Rouse wants to absorb area

N. Laurel community would become a part of Kings Contrivance

November 05, 1999|By Erika Niedowski and Larry Carson | Erika Niedowski and Larry Carson,SUN STAFF

The Rouse Co. wants its proposed North Laurel community to become part of Kings Contrivance village in east Columbia.

The move, if agreed to by the Columbia Association and village officials, would mean that the 1,145 apartments, townhouses and single-family homes -- as well as the 1.2 million square feet of employment space and 100,000 square feet of retail space -- would be subject to the association lien, the community's equivalent of a property tax, and benefit from association programs and services.

Over the next 20 years, lien fees could be worth more than $30 million in revenue for the homeowners group.

The Rouse Co.'s original plan for the so-called Key property, which it has compared to a Columbia neighborhood, included creating a separate homeowners association -- a much smaller Columbia Association.

Under the new proposal, the property would be absorbed into Kings Contrivance, though its residents would have a Laurel address.

"It seemed like it made a lot of sense to do that rather than reinvent the wheel," said David E. Forester, vice president and senior development director for Howard Research and Development, a Rouse Co. affiliate. "We've always used the advantages of the Columbia Association in our marketing. We think it's a real plus to move into the area and have the advantages of the facilities and programs that CA offers."

"I think I'd like to see it happen," said Joe Merke of Town Center, chairman of the Columbia Council, the 10-member elected body that oversees the association. "I think it would be good for the community that goes into the Key property, and I think it would be good for us, too."

The council will discuss the proposal at its meeting Thursday; the Kings Contrivance Village Board will take it up Nov. 17.

The 517-acre parcel, which straddles Interstate 95 and is bounded by Route 216 to the south and Gorman Road to the north, is not contiguous with Kings Contrivance. The state owns the land in between, Forester said.

Joseph W. Rutter Jr., county director of planning and zoning, said the proposal would not affect how the land is used or its zoning. It would not need to be reviewed by county officials.

"Either way, it's OK with me," Rutter said.

The only practical change would be that homebuyers in the new mixed-use project would pay annual fees to the Columbia Association, and, in return, get maintenance of open space and discounts on recreational memberships -- as do residents of Dorsey Hall in Dorsey's Search, which is north of Route 108, outside the boundaries of Columbia.
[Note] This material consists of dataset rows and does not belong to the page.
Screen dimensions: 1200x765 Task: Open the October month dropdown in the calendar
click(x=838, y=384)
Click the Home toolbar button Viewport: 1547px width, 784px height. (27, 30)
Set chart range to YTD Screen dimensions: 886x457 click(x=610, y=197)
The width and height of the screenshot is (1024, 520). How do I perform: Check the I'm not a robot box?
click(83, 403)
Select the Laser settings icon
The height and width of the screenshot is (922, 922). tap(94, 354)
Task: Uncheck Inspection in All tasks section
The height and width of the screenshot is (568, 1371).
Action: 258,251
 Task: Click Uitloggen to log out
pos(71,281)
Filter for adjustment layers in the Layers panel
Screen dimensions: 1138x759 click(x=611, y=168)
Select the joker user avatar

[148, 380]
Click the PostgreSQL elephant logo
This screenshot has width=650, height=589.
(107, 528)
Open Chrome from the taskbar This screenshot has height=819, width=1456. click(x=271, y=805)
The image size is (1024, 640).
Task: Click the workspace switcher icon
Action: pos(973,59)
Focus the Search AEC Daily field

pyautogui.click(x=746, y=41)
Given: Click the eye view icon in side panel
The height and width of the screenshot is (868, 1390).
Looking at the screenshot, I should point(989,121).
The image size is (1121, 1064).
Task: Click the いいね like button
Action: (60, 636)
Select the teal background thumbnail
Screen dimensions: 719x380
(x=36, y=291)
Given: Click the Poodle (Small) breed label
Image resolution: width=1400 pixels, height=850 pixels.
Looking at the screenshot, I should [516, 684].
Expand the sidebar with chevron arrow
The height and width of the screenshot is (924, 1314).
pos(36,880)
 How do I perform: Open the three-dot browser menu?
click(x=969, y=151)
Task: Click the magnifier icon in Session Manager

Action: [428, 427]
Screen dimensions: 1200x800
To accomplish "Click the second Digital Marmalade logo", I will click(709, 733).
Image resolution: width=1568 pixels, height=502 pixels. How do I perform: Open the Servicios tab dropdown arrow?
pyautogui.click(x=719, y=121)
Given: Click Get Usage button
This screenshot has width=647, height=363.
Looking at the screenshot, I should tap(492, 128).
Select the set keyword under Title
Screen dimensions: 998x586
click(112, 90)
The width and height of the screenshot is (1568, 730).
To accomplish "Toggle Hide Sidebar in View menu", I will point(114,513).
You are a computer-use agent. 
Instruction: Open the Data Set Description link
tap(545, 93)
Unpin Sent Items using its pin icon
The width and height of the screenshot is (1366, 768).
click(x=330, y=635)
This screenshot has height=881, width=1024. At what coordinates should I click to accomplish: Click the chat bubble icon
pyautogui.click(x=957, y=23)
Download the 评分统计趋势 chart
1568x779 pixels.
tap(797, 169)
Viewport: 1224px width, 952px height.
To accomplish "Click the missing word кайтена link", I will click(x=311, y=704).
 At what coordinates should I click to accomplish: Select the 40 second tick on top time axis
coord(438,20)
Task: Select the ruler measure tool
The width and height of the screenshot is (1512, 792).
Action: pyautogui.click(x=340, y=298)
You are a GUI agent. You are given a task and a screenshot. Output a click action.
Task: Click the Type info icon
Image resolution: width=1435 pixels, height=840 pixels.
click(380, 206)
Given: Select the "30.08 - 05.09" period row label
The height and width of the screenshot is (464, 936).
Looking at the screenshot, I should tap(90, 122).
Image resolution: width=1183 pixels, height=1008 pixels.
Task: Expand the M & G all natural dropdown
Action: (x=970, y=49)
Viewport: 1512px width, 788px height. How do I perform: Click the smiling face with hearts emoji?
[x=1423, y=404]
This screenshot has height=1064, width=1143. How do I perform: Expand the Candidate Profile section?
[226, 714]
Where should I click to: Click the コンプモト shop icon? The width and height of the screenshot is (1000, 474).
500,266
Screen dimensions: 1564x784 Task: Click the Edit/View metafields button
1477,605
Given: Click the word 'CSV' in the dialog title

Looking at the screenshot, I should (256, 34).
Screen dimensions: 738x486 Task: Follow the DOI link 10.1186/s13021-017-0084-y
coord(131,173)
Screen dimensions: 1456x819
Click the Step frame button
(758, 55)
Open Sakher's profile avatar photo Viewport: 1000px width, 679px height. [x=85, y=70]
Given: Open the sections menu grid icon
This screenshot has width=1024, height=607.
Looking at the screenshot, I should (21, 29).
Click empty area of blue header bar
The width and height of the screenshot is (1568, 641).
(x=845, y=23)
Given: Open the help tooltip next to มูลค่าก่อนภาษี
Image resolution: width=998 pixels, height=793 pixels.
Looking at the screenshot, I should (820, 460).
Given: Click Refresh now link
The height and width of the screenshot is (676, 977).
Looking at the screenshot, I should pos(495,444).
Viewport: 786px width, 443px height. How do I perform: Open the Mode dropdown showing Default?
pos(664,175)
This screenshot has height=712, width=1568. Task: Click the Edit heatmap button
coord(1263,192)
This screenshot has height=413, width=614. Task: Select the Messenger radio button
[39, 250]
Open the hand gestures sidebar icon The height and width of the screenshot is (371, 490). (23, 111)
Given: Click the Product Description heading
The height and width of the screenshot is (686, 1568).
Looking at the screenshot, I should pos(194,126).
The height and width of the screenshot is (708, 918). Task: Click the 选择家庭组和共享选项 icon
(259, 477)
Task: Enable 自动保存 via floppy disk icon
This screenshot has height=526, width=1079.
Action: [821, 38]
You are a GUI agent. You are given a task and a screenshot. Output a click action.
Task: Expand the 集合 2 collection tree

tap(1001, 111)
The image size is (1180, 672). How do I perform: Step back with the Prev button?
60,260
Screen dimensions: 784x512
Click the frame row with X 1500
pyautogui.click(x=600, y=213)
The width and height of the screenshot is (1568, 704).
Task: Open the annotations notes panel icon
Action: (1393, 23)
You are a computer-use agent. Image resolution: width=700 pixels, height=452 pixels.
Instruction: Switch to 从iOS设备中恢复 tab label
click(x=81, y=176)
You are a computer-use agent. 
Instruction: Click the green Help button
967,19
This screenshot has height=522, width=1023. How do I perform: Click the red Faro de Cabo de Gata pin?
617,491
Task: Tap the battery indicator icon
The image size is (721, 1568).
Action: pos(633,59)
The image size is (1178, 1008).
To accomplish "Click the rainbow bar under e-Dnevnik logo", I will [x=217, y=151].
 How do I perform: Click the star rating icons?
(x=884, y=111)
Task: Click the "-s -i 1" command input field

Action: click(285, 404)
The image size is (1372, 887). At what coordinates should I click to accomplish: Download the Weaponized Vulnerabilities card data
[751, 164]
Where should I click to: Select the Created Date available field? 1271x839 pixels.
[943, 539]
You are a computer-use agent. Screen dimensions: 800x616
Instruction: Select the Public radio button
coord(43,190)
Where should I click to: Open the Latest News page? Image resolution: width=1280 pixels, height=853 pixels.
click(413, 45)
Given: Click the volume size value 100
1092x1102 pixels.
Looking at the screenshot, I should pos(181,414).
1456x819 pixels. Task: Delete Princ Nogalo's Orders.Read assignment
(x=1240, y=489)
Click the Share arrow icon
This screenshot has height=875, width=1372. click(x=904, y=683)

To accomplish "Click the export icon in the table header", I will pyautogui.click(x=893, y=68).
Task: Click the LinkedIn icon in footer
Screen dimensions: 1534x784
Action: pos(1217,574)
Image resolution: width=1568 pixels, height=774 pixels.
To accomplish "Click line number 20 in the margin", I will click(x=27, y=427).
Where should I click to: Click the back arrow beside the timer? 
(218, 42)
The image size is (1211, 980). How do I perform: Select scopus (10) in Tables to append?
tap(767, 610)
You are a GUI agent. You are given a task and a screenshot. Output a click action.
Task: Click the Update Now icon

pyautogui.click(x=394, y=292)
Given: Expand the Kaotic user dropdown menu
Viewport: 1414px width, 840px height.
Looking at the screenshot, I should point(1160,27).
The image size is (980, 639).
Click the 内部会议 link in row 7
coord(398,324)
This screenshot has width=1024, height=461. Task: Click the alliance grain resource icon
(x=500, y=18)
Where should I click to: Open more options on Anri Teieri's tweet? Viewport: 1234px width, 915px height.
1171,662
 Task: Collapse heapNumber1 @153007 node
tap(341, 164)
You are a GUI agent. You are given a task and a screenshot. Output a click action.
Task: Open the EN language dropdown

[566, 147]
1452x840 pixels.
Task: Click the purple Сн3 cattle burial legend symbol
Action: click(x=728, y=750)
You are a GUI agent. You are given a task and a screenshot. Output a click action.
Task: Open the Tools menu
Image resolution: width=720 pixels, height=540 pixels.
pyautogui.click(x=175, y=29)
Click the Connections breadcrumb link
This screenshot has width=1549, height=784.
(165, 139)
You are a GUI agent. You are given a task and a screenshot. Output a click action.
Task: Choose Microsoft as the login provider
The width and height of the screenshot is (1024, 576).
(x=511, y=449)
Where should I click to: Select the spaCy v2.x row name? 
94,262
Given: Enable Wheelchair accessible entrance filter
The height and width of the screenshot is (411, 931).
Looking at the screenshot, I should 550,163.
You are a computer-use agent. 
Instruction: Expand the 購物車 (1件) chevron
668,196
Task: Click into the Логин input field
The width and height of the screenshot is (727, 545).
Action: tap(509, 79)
County Councilman Guy J. Guzzone, a Democrat who lives in Kings Contrivance, said he has no strong feelings about the issue.

"Clearly, if that project goes forward, they're going to need a homeowners association for it," he said. "I think potentially it could be a good thing."

The idea for the Key property to fall under the Columbia Association's purview dates to the 1982 "transition agreement" between the Rouse Co. and the association. The accord officially severed ties between the two. Several years ago, Rouse and the association agreed to substitute another piece of land -- now Columbia Gateway -- making it, rather than the Key property, subject to the association's tax.

Rouse officials decided recently to reconsider its plans.

The move comes while community groups opposing the development await a Circuit Court ruling on the project. Residential development is not expected to begin until 2001, employment development, until 2002.

Anne Dodd, manager in Kings Contrivance, said the village board is anxious to take up the Rouse proposal.

"I think that there are a lot of issues to look at, and I think they will," said Dodd. "The village board has to look at it from the viewpoint of the community."

The main issue on that front, she said, is how the village could make the new residents of the Key property feel part of Columbia, "being that geographically distanced."

"I think [the association and village officials] are giving it some serious thought," said Forester. "But it's entirely up to them to make that decision."